Three prominent leaders are, at present, at the helm of the Uttar Pradesh unit of the Congress. They include state Congress committee chief Rita Bahuguna Joshi, Congress Legislature Party leader Pramod Tiwari and Prasada.

Uttar Pradesh Congress Committee spokesperson Akhilesh Pratap Singh said, "Such decisions (having Brahmins at the helm) do benefit the party in the long run because voters from that particular caste take this into consideration (while voting)."

However, party leaders are guarded in their views on mobilizing voters along caste lines. "The Congress party does not look at any caste as a vote bank. Before taking a decision (like appointing a Brahmin as a minister), the party looks at a variety of factors like eligibility and competence," Singh told IANS.

"For 40 years after independence, maximum number of castes was with us. Then the regional parties came into being and the votes got divided into small pockets and territories," he stressed.

In a way the Congress party is replicating the Bahujan Samaj Party's (BSP) experiment of social engineering, bringing together upper castes and Dalits.

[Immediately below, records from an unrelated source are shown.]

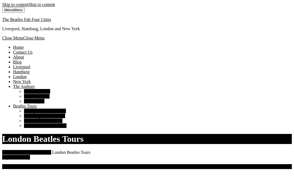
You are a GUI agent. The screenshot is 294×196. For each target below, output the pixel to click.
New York (22, 81)
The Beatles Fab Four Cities (26, 19)
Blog (17, 62)
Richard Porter (37, 96)
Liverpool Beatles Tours (45, 111)
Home (18, 47)
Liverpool (21, 67)
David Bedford (37, 91)
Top (16, 157)
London (20, 76)
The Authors (24, 86)
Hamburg (21, 71)
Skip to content (28, 4)
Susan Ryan (34, 101)
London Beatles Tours (43, 120)
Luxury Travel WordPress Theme (60, 166)
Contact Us (23, 52)
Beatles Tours (25, 106)
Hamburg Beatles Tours (44, 116)
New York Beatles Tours (45, 125)
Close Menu (23, 38)
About (18, 57)
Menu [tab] (13, 10)
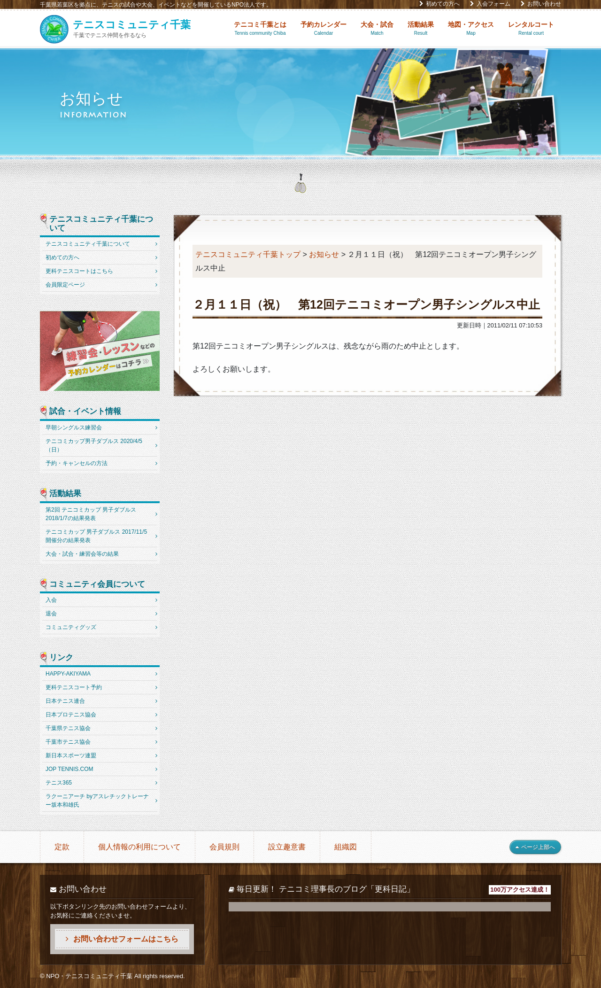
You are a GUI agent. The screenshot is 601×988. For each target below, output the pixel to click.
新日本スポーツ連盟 (71, 755)
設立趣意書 (287, 847)
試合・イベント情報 (85, 411)
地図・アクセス (471, 29)
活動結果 (421, 29)
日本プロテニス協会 (71, 714)
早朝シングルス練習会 (74, 427)
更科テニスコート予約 (74, 687)
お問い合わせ (541, 3)
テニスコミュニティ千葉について (101, 224)
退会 (51, 613)
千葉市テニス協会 (68, 742)
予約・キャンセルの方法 (77, 463)
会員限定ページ (65, 284)
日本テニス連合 (65, 701)
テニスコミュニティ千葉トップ (247, 254)
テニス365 (59, 782)
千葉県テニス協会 (68, 728)
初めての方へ (439, 3)
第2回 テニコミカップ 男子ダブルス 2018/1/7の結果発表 (91, 513)
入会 (51, 600)
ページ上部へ (535, 847)
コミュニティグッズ (71, 627)
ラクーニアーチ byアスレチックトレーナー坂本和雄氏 (97, 800)
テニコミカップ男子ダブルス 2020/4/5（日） (94, 445)
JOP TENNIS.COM (69, 769)
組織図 (345, 847)
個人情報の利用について (139, 847)
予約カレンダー (323, 29)
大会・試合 (377, 29)
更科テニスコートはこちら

Unlike in the southern states, Brahmins play a significant role in the politics of Uttar Pradesh. They constitute around nine percent of the 113 million-strong electorate in Uttar Pradesh, unlike in states like Tamil Nadu (3 per cent), Andhra Pradesh (2 per cent) and Kerala (0.2 per cent) where they have a minuscule presence.

The Congress has been at the receiving end of the growth of the BSP with the latter encroaching into the Congress' upper caste vote-bank. The party has lost the Dalits to the BSP.

In the Himachal Pradesh assembly elections last December, the BSP cut into the Congress' Dalit vote-bank and played a spoilsport for that party.

It is in response to the attrition in the Dalit vote-bank that Rahul Gandhi has started interacting with Dalit families.

He spent a night with a Dalit family in his constituency, Amethi, in January. In March he visited the aggrieved members of a Dalit family in Etawah that lost six members in a fight with bandits.

Since then Mayawati and Rahul have been at loggerheads.

But the BSP is not alarmed by the Congress' renewed focus on upper castes.

"It is too late for the Congress to win Brahmin votes. We have got their support not only in UP but other states as well," BSP Rajya Sabha MP Ambedhrajan told IANS.